* BEGIN Passage provided *

The clusterConfigGceClusterConfigShieldedInstanceConfig block supports:

cluster_config{
  gce_cluster_config{
    shielded_instance_config{
      enable_secure_boot          = true
      enable_vtpm                 = true
      enable_integrity_monitoring = true
    }
  }
}
  • enableSecureBoot - (Optional) Defines whether instances have Secure Boot enabled.

  • enableVtpm - (Optional) Defines whether instances have the vTPM enabled.

  • enableIntegrityMonitoring - (Optional) Defines whether instances have integrity monitoring enabled.


The clusterConfigMasterConfig block supports:

cluster_config {
  master_config {
    num_instances    = 1
    machine_type     = "e2-medium"
    min_cpu_platform = "Intel Skylake"

    disk_config {
      boot_disk_type    = "pd-ssd"
      boot_disk_size_gb = 30
      num_local_ssds    = 1
    }
  }
}
  • numInstances- (Optional, Computed) Specifies the number of master nodes to create. If not specified, GCP will default to a predetermined computed value (currently 1).

  • machineType - (Optional, Computed) The name of a Google Compute Engine machine type to create for the master. If not specified, GCP will default to a predetermined computed value (currently n1Standard4).

  • minCpuPlatform - (Optional, Computed) The name of a minimum generation of CPU family for the master. If not specified, GCP will default to a predetermined computed value for each zone. See the guide for details about which CPU families are available (and defaulted) for each zone.

  • imageUri (Optional) The URI for the image to use for this worker. See the guide for more information.

  • diskConfig (Optional) Disk Config

    • bootDiskType - (Optional) The disk type of the primary disk attached to each node. One of "pdSsd" or "pdStandard". Defaults to "pdStandard".

    • bootDiskSizeGb - (Optional, Computed) Size of the primary disk attached to each node, specified in GB. The primary disk contains the boot volume and system libraries, and the smallest allowed disk size is 10GB. GCP will default to a predetermined computed value if not set (currently 500GB). Note: If SSDs are not attached, it also contains the HDFS data blocks and Hadoop working directories.

    • numLocalSsds - (Optional) The amount of local SSD disks that will be attached to each master cluster node. Defaults to 0.

  • accelerators (Optional) The Compute Engine accelerator (GPU) configuration for these instances. Can be specified multiple times.

    • acceleratorType - (Required) The short name of the accelerator type to expose to this instance. For example, nvidiaTeslaK80.

* END Passage provided *
* BEGIN Extracted material *

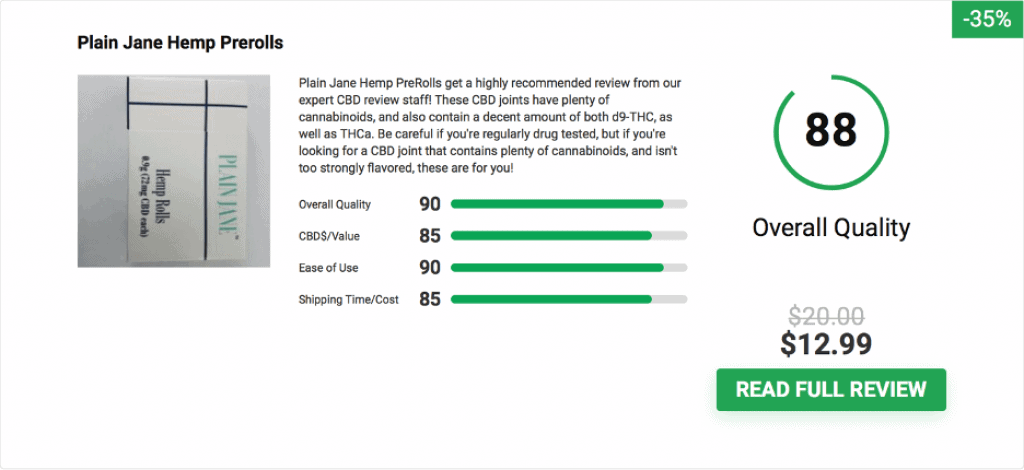1024x470 pixels.
Task: Click the large Overall Quality label under the circle
Action: [x=831, y=228]
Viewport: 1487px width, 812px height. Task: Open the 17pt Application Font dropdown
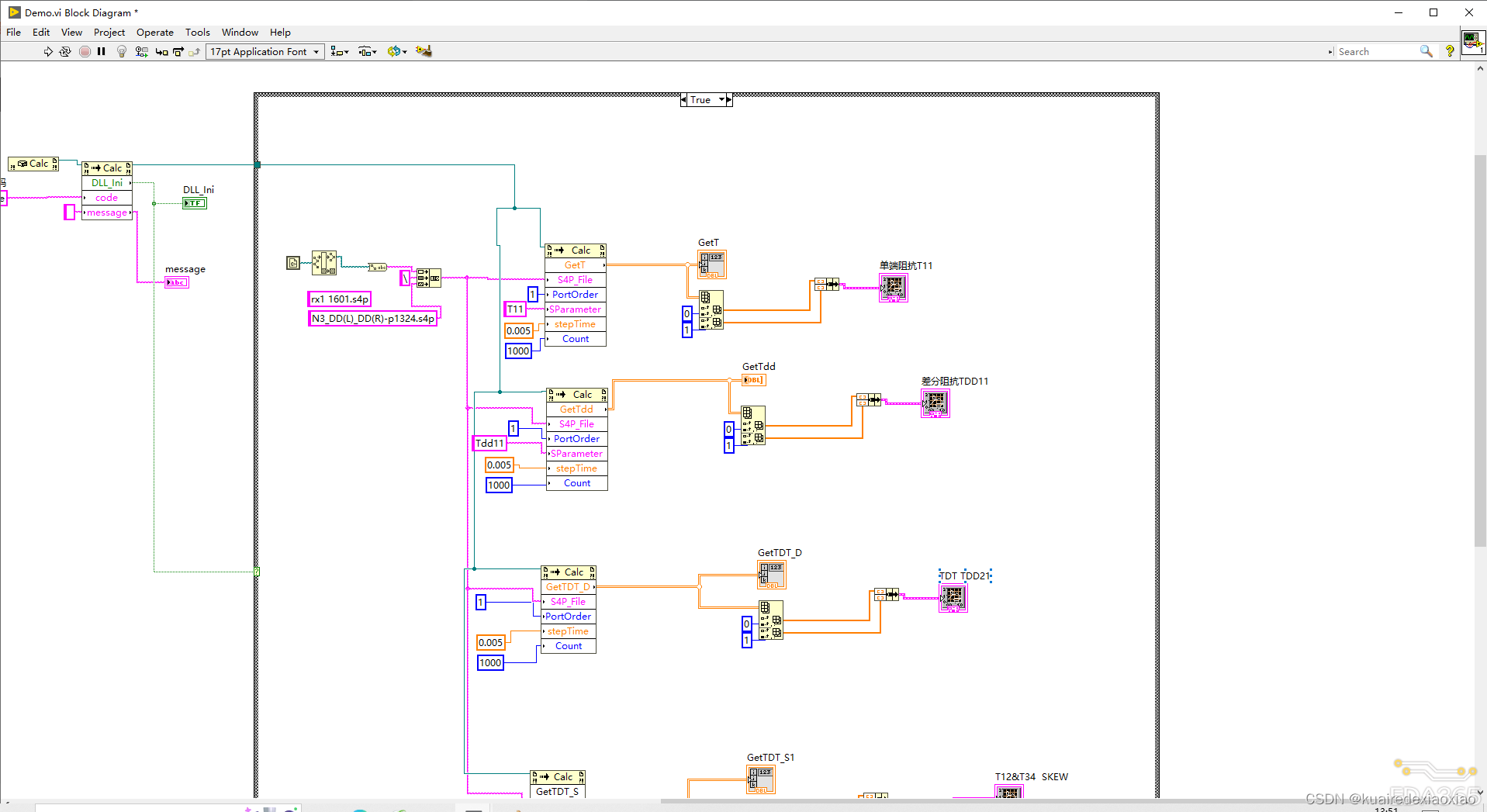tap(316, 51)
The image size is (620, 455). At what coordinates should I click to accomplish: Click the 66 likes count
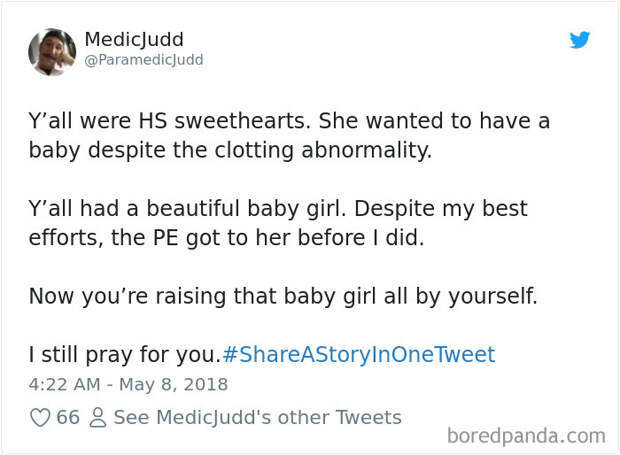pyautogui.click(x=68, y=417)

* END Extracted material *

- Instructions to follow
Summarize the cluster configuration reference in two sentences.

- Solution to this exercise
The shielded instance configuration block has three optional settings that control whether instances have Secure Boot, the vTPM, and integrity monitoring enabled. The master configuration block sets the number of master nodes, the machine type, the minimum CPU platform, the image, disk options such as boot disk type, boot disk size, and local SSD count, and GPU accelerators, and GCP assigns a predetermined computed value to several of these settings when they are left unspecified.